Lindy:  Yeah, so as Maura just said there is a presumption for Gulf War veterans. So this started because VA and veterans themselves were noticing that as veterans were coming back from Southwest Asia, they were experiencing all sorts of unexplained illnesses and symptoms and they really had no idea what it was from. It wasn’t something that was super obvious and there were a lot of questions and it was very mysterious if you will. And so VA created a presumption under 38 CFR 3.317 and this was intended to make it easier for veterans to obtain service connection for these unexplained illnesses. So, basically the presumption says that if the veteran served in a certain location from 1990 up until the present or December, I think it’s 2021 right now, they have certain symptoms then VA will presume that their Gulf War service caused that condition. And these presumptions include the MUCMI like Maura just said which is Medically Unexplained Chronic Multisymptom Illness – it’s a mouthful. So the presumption includes the MUCMI, other undiagnosed illnesses, and certain infectious diseases.

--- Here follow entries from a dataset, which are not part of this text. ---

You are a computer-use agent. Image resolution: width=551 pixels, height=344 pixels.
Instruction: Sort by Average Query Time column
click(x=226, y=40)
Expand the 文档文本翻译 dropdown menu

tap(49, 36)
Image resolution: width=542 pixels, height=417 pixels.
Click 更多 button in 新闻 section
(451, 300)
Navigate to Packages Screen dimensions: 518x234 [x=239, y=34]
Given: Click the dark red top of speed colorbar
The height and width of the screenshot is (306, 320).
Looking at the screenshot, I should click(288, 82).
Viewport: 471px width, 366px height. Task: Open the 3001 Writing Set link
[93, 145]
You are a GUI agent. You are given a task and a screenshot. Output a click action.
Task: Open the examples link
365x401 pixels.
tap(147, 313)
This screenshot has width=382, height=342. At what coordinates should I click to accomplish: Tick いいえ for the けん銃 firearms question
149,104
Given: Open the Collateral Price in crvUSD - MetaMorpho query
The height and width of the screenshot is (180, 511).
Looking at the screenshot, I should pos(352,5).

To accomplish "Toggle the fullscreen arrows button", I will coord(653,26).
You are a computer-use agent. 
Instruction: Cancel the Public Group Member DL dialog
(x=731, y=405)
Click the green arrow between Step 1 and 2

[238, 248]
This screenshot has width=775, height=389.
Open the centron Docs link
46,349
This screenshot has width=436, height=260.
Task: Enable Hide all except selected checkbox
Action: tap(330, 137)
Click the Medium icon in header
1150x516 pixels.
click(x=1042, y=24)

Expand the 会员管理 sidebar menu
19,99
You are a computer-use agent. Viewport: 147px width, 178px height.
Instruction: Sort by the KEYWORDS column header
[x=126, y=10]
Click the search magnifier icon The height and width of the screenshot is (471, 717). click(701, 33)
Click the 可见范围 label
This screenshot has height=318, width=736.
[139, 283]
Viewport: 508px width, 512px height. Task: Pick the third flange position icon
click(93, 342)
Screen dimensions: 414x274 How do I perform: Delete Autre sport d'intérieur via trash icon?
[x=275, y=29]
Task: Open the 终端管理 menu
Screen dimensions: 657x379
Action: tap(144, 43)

So we see MUCMIs a decent amount I would say in our practice here at CCK and it is basically a diagnosed condition without a conclusive etiology. So you may have a diagnosis but it’s really not clear where it came from and it’s characterized by a cluster of symptoms, it could be respiratory which is what we’re talking about today, it could be joint pain, headaches, fatigue, all sorts of different things and VA, I think, lists in the regulation a chronic fatigue syndrome, fibromyalgia, and one more gastrointestinal disorders, perhaps. So those are pretty much what makes up a MUCMI but we see all types of different things. There is no perfect example, it really just depends on the facts and every case and it’s complicated and can be really confusing but there is a presumption for Gulf War veterans.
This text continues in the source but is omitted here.